The fabric is what makes the shirts, and the cost on both ranges is entirely fabric dependent. For backgrounds sake, the higher the number (super 100s, 120s, 170s), known as thread count, the higher the quantity of threads running through it per square inch. What this generally means is the cloth is finer and softer to the touch while being more resistant over time.
It would be impossible to describe everything on offer, I suggest you look at the website. Suffice to say, detailing is everything. Classic stripes and checks aside, the majority of the shirts are tasteful blends of rich colour with more sombre tones, plain fabrics with patterned fabrics and extraordinary associations that just work. The chances of seeing these shirts on someone else’s back are minimal. Considering the price it’s unbeatable value. Nino's is all about those sufficiently free thinking and self assured enough not to require the reassurance and direction of a fashionista.
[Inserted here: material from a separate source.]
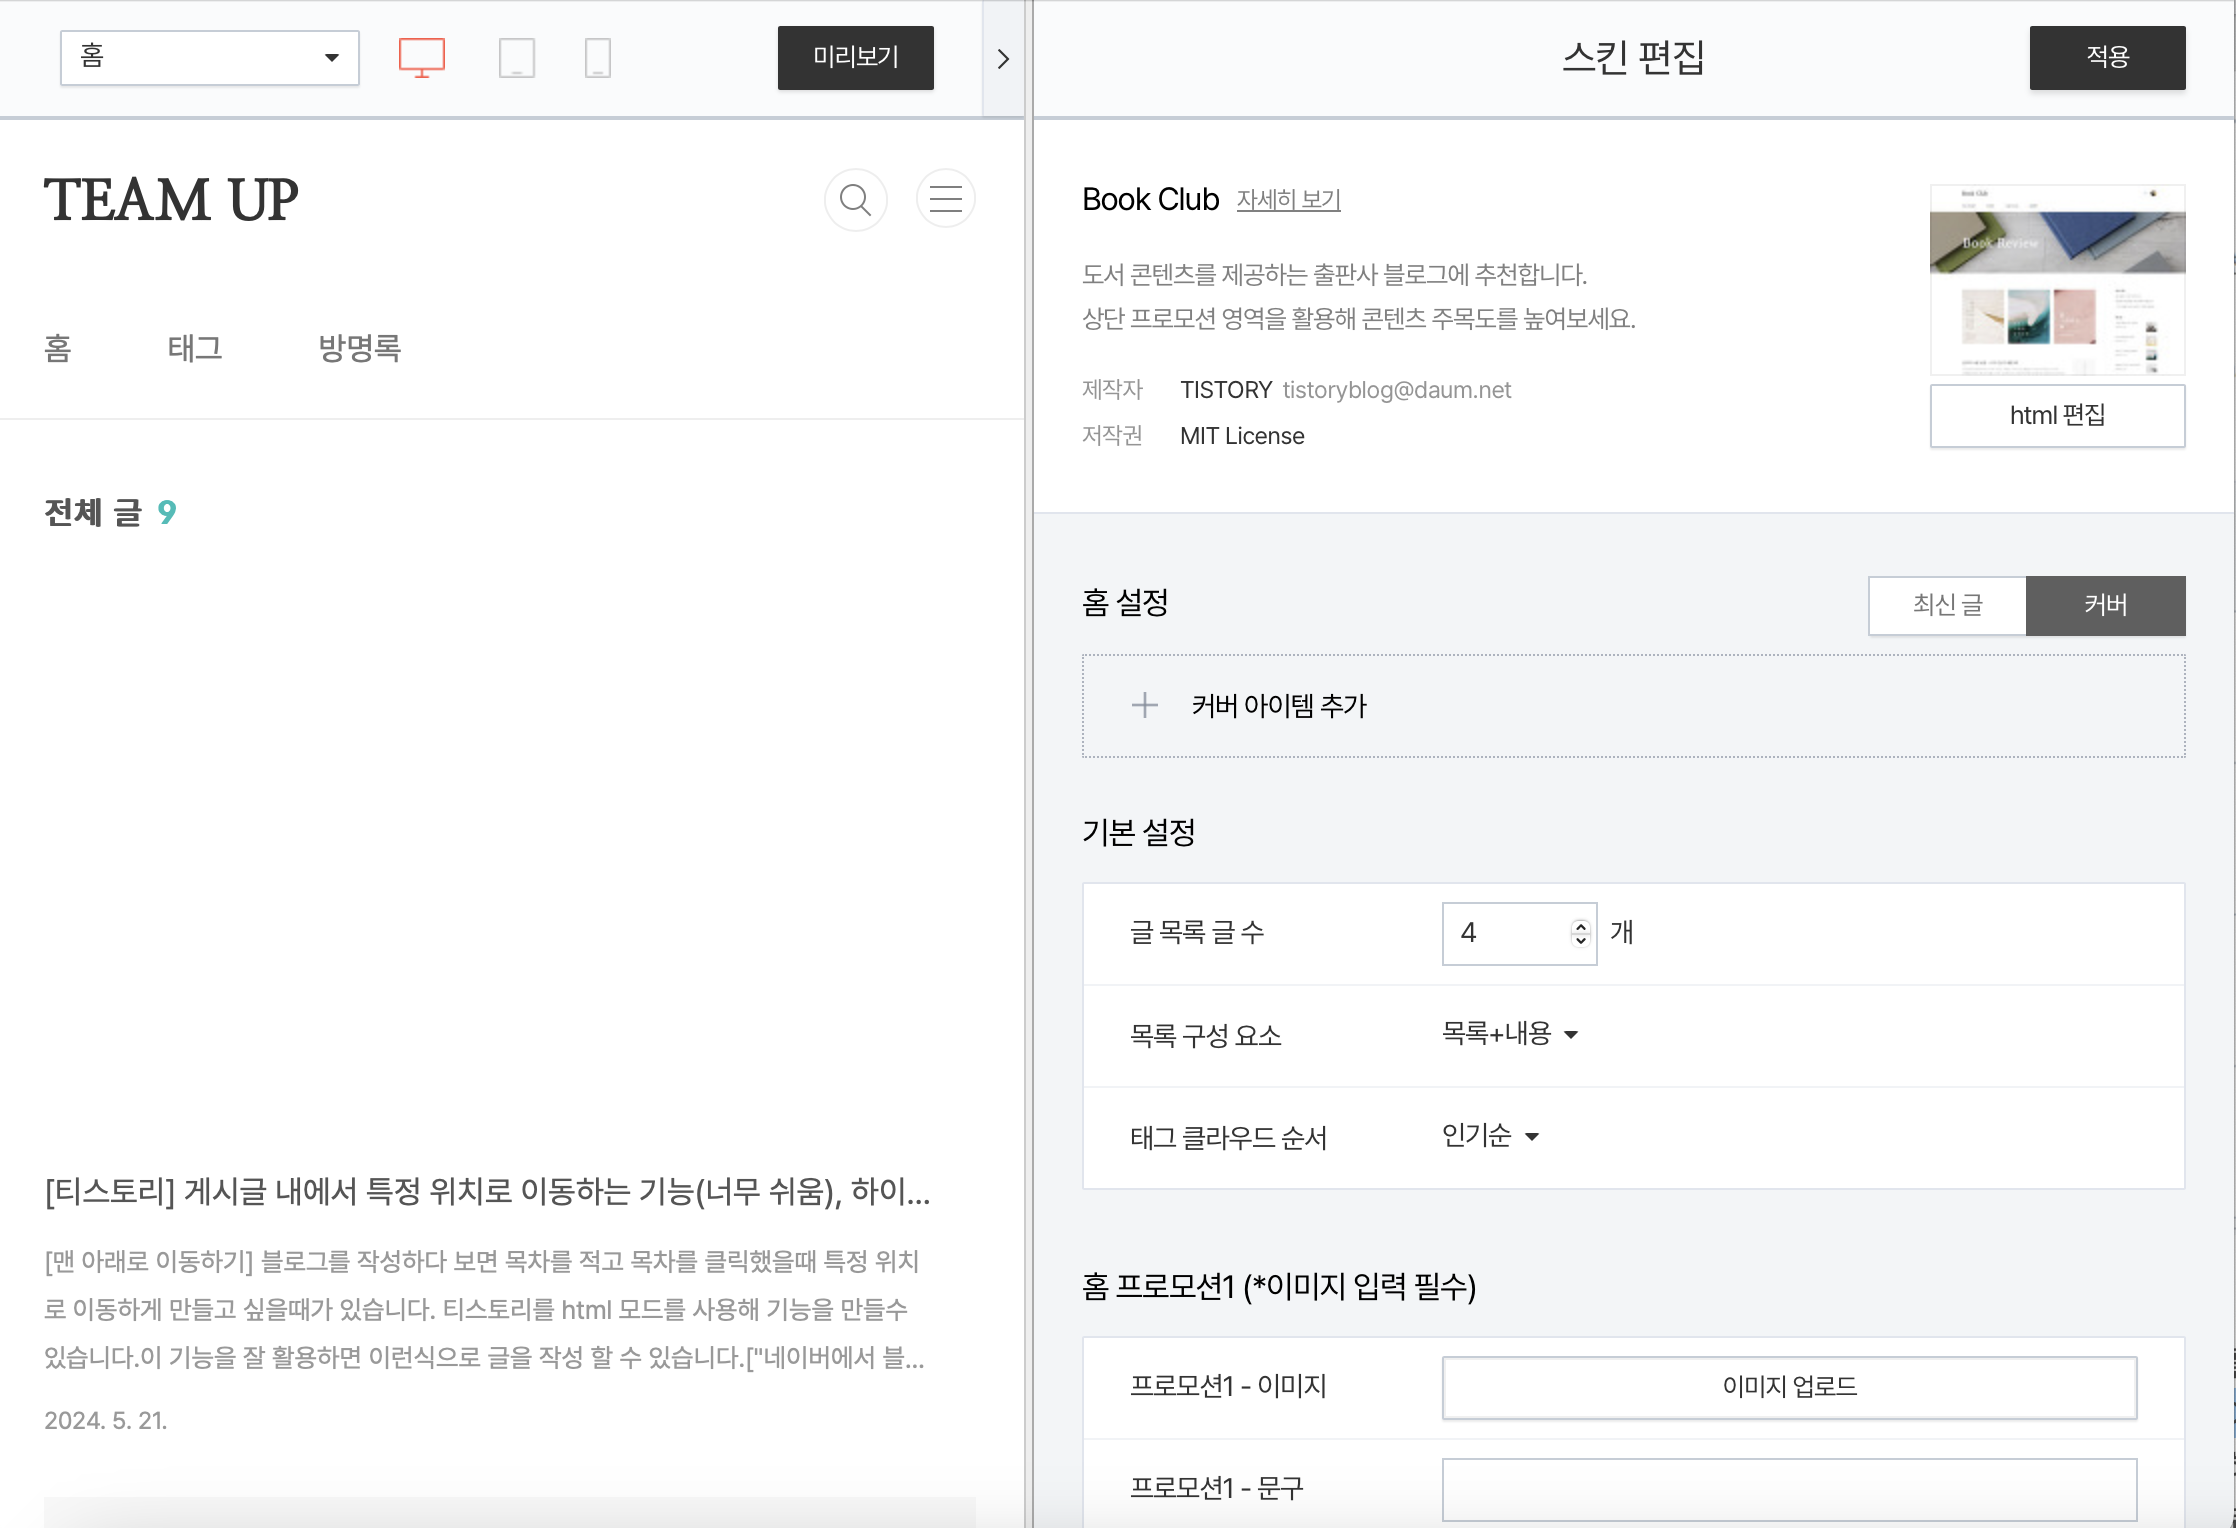Collapse preview panel with arrow icon
The height and width of the screenshot is (1528, 2236).
click(1003, 59)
Nino’s is as much about the family is it is about the shirts. It is with understandable pride that Angelica says, “In Italy the name Santoro is well known in the clothing industry”. Their father, a bespoke tailor who’s still working, has dressed everyone from King Faisal to John Malkovich. But that’s not the end of it; their uncle is the head of Brioni. For those unfamiliar with the name, Brioni is one of the world’s finest tailoring houses; the preserve of a wealthy few, it is also responsible for dressing the most recent incarnations of James Bond. For Nino, Angelica and their brother Richard a passion for high quality tailoring is part of their DNA. Each member of the family has an input into the design of the shirts, and each has their own design signature.
Quality product, quality service
The feeling I got from talking to Nino and his siblings was one of a welcome guest, rather than a simple punter. Nino, Richard and Angelica are as proud of that fact as they are of their shirts. According to Nino, “Clients come and it’s not just about what they are buying and what they are looking for. We like them to sit down have a coffee, have a chat and they rather enjoy that”.
Having wolfed down several pastries and cups of coffee during the course of our chat that’s something I can attest to.
A sound philosophy
One thing that is obvious about this family business is how much Angelica, Richard and Nino love what they do: “It’s very important to me that you walk out looking good and feeling good. I can’t ensure that you dress it well, but I can make sure you try. Our customers are, after all, our walking advertisements. When you walk out of here people will, and do, ask where you got your shirt”.
As someone always looking to distinguish myself from the crowd, I found Nino’s philosophy very appealing: “I just do what looks nice, I don’t want to be like everyone else. Some people ask me, well what’s in fashion next year? I reply, whatever I like”. Angelica goes further, “people who have real style don’t follow fashion anyway”.
I couldn’t have put it better myself.